Internet sense of humour

So a funny thing happened to me on the way to the internet. I’ve been monitoring where things are at, seeing if anything new comes up, and lo. A new search hit on ask.com. Apparently there’s enough data on me on the internet now to put me on hiprank.com. Naturally, I don’t rate very well, but it seems well enough to appear on hiprank.com. The thing I found most amusing was that the first thing that appeared (the ranks have changed again since a few hours ago) was:
russian hacker vs shawn sijnstra
which was surprising to say the least. I didn’t even know that my “hipness” was being measured, but there you go. And compared to an apparently mysterious russian hacker. While the issues happened on a Russian registrar, I don’t think I’ve ever identified the “hacker” as anyone in particular. I’m wondering whether it’s just an ad placed with an interesing piece of AI to generate the pages (there’s a lot of ads on that page), or if someone added this stuff manually? Perhaps the same kind of spammers that offer “comments” on this blog to link to their products.

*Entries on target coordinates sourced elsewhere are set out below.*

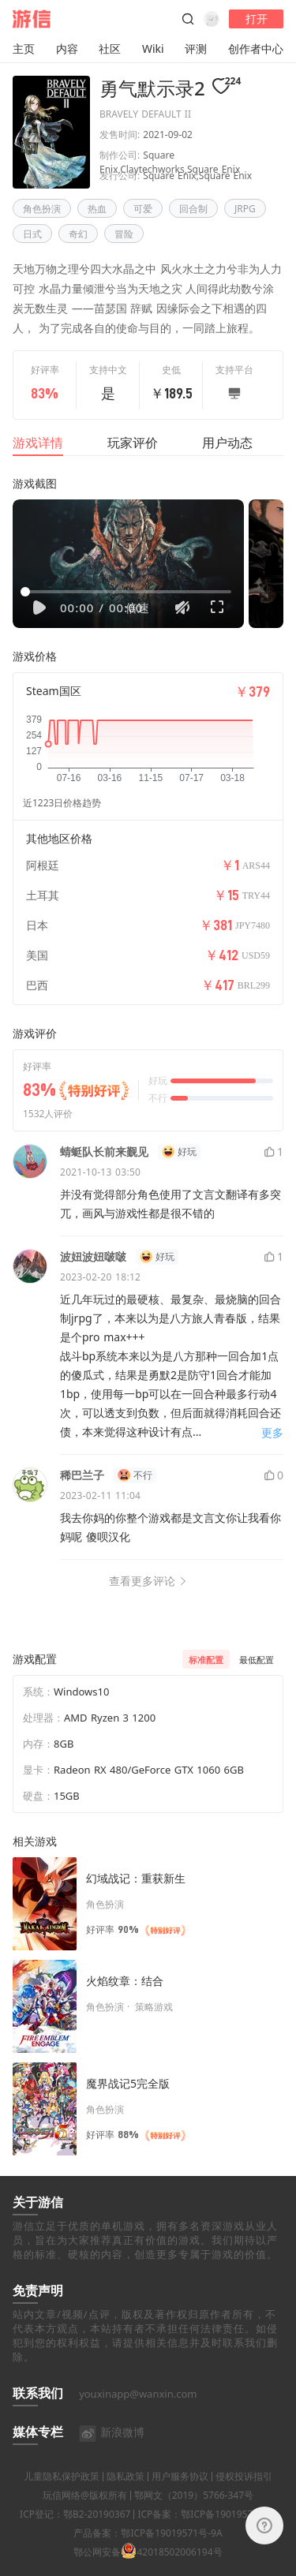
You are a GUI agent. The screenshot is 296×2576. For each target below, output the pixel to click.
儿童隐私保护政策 (61, 2494)
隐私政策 (125, 2494)
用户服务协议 (180, 2494)
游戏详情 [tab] (38, 442)
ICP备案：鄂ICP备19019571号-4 (206, 2532)
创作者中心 (255, 48)
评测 (196, 48)
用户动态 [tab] (227, 442)
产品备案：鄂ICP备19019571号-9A (147, 2551)
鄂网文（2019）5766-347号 (193, 2513)
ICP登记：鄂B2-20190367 (75, 2532)
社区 (110, 48)
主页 (24, 48)
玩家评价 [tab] (132, 442)
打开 (256, 18)
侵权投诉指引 (243, 2494)
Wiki (153, 48)
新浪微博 (111, 2450)
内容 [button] (67, 48)
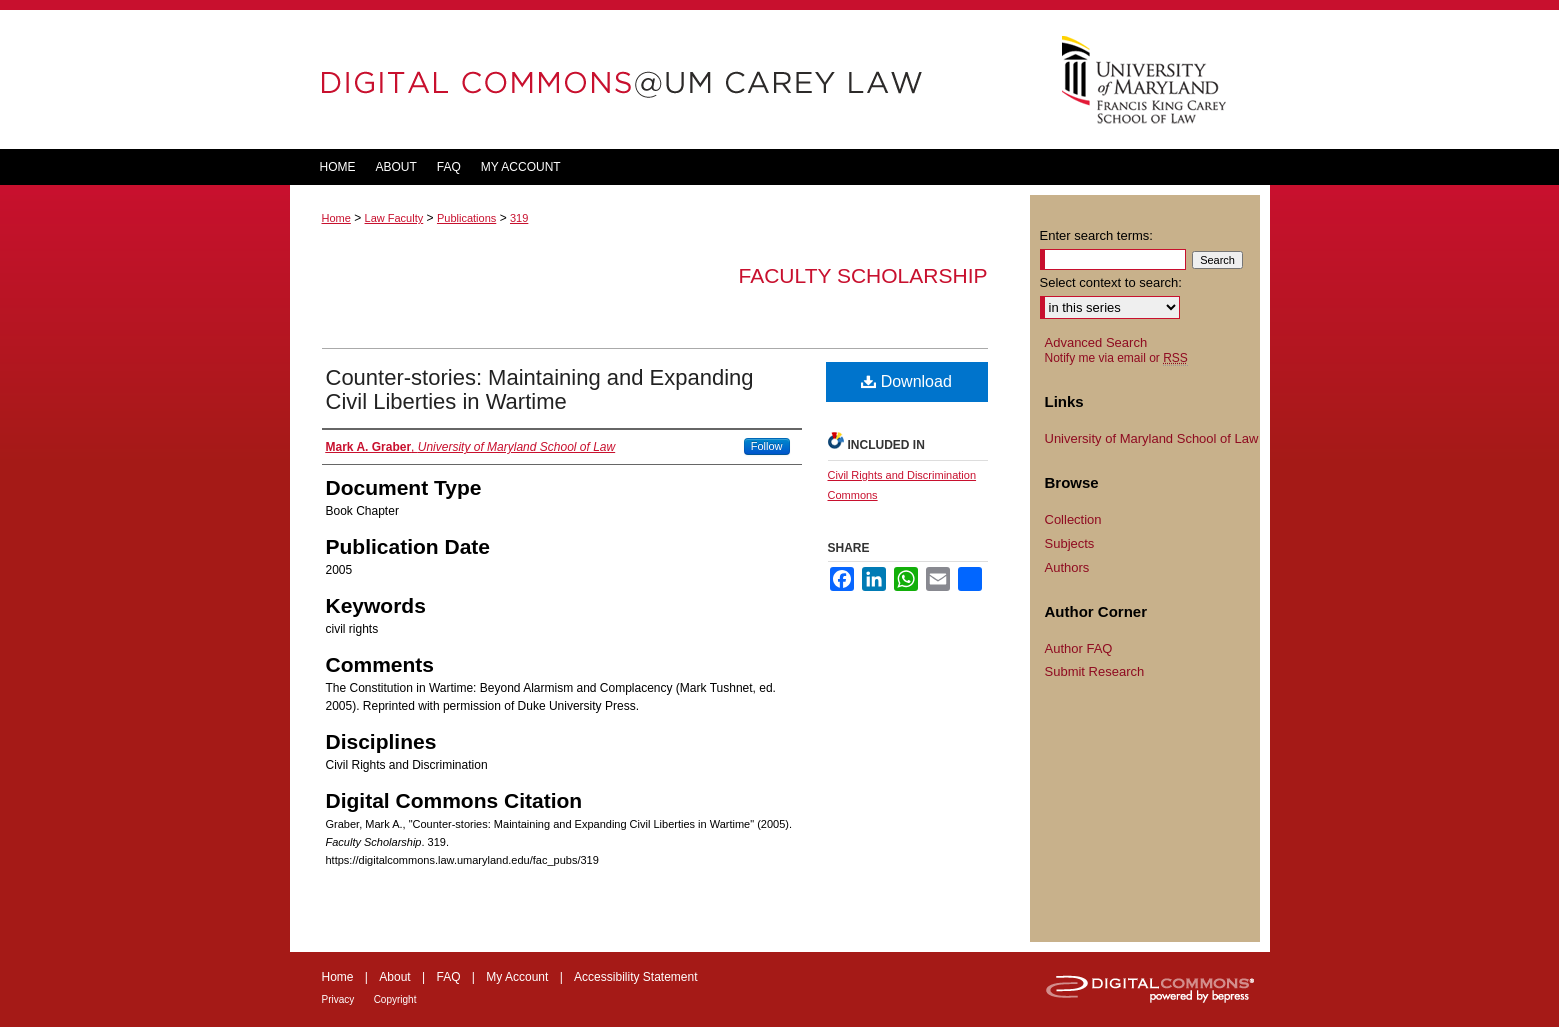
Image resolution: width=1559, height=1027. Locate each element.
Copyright (395, 999)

Upon closer inspection, it appears that I’m compared to everything that has been related in this blog about my identity theft. Perhaps a semi-manual process has been used to generate pages, inflating the content on hiprank? Next question though, is how did hiprank suddenly appear on the first page of results on ask.com? They are scraping in to the bottom of page 3 on google.com.au, and top of page 5 on Bing. Oddly enough, duckduckgo doesn’t care. Props to them for working out ask’s ranking scheme.